Low-Fat Diets Make You Fat

Low-fat diets promote weight gain while high-fat diets can help you lose excess weight.

 The prevailing belief over the past 30 years or so has been that the only effective way to lose weight is through a low-fat, calorie restricted diet. Fat has been pegged as the primary villain in our fight against flab because it is believed to be the most fattening component of our food. It is generally believed that the fat in our diet is somehow automatically absorbed directly into our fat cells, so the less fat we eat, the better. This belief has been pounded into us by the media, bestselling diet books, doctors, weight loss gurus, and even government agencies. Store shelves are filled with no-fat and low-fat foods of every kind. Lean meat, fish, and chicken (white meat only, without the skin) is the preferred choice for diet conscious individuals.

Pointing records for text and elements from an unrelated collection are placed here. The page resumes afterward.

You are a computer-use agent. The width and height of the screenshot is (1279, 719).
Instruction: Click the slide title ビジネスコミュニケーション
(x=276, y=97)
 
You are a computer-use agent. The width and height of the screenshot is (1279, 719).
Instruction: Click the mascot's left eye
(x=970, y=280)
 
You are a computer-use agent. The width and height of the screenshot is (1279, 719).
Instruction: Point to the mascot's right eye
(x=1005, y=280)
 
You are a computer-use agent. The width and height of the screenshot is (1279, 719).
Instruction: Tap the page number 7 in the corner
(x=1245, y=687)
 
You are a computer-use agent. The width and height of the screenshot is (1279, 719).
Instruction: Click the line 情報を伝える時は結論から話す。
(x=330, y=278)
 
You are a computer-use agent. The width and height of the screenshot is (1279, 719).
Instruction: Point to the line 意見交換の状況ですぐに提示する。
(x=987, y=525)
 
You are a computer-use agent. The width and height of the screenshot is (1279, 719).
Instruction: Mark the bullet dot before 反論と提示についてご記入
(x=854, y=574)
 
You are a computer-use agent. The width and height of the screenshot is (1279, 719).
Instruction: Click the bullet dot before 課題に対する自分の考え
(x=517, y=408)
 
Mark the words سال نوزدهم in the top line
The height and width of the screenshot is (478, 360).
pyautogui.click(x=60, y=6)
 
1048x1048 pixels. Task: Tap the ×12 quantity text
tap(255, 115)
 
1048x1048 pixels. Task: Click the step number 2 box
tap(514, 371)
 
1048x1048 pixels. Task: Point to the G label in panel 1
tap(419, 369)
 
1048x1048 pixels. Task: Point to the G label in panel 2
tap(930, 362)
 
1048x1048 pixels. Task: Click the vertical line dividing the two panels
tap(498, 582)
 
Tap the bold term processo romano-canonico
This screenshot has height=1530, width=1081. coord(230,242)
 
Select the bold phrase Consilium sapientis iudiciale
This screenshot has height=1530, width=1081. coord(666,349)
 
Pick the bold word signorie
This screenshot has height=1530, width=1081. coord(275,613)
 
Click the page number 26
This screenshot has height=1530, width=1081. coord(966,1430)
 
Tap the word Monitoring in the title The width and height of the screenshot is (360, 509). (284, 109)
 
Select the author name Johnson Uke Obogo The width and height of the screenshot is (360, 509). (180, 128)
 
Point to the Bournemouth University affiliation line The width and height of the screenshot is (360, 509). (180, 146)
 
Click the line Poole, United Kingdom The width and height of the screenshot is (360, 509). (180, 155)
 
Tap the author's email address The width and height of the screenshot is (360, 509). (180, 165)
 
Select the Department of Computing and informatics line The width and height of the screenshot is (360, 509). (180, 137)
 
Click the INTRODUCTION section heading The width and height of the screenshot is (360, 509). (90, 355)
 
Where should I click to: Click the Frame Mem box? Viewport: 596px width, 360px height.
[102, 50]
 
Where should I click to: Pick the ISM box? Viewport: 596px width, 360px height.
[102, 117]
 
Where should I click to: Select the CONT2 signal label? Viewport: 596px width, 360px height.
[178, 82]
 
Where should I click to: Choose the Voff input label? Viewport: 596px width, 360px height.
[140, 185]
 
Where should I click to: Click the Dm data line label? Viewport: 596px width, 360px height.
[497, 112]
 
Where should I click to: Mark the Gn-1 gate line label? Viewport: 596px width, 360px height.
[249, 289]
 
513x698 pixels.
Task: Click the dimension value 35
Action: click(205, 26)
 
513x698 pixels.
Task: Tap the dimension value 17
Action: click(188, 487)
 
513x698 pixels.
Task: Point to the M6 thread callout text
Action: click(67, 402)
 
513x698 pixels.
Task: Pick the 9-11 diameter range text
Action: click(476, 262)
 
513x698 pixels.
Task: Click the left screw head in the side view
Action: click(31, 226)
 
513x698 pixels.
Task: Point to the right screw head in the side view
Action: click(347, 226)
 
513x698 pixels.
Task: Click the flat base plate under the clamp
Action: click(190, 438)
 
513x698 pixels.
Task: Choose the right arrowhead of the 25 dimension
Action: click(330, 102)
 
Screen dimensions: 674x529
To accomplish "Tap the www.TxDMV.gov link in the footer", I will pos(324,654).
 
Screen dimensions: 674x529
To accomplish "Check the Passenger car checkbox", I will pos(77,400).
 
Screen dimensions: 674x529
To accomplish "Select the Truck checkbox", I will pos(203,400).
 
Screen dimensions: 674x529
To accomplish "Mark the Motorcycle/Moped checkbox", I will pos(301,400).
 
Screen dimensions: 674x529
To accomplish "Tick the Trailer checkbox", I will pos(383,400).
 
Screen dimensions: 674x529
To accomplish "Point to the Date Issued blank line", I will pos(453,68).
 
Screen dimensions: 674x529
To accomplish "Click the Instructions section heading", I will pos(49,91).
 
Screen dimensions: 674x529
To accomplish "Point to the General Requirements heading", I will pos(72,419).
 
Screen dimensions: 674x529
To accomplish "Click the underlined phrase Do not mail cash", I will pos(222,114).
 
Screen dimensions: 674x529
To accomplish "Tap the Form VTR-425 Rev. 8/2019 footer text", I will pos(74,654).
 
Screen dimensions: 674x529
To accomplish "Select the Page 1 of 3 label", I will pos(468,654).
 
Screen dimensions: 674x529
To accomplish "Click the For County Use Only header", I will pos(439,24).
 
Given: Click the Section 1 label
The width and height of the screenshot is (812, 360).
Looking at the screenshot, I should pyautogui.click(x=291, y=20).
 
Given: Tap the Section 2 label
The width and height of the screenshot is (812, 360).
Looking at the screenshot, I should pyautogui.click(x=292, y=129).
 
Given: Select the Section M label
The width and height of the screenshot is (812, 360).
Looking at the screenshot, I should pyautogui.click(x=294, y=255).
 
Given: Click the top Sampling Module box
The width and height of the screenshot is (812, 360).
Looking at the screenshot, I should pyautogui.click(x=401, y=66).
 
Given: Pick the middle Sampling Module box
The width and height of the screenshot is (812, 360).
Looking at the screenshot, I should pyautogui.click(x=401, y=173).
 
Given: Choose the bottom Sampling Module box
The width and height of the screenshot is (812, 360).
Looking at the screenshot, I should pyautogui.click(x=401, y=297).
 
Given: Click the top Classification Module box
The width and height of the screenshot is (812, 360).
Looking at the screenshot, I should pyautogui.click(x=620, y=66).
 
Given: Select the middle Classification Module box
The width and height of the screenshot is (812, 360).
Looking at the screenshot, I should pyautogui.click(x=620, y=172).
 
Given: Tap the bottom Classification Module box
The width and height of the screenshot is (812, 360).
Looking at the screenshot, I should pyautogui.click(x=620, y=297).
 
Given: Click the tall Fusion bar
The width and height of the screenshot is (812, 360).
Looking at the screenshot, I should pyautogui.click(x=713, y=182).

We've been avoiding fat for the past 3 decades and where has it gotten us? Fat, that's where! We are fatter now than ever before. Sixty percent of Americans are now overweight, 30 percent are obese. It is obvious that the low-fat approach to weight loss has not worked.

People have lost weight on low-fat diets, at least initially. You may have had some success yourself. But where is all that lost weight now? Is it back on your thighs, hips, and belly? If so, your weight loss diet hasn't done you a bit of good. If your diet was successful, truly successful, you should be at or near your ideal weight right now.

Most people who are overweight have tried dieting. Many have struggled through numerous diets, yet they are still overweight. The sad fact is that low-fat diets don't work. Oh sure, you can lose a few pounds at first, but over time, the weight comes right back.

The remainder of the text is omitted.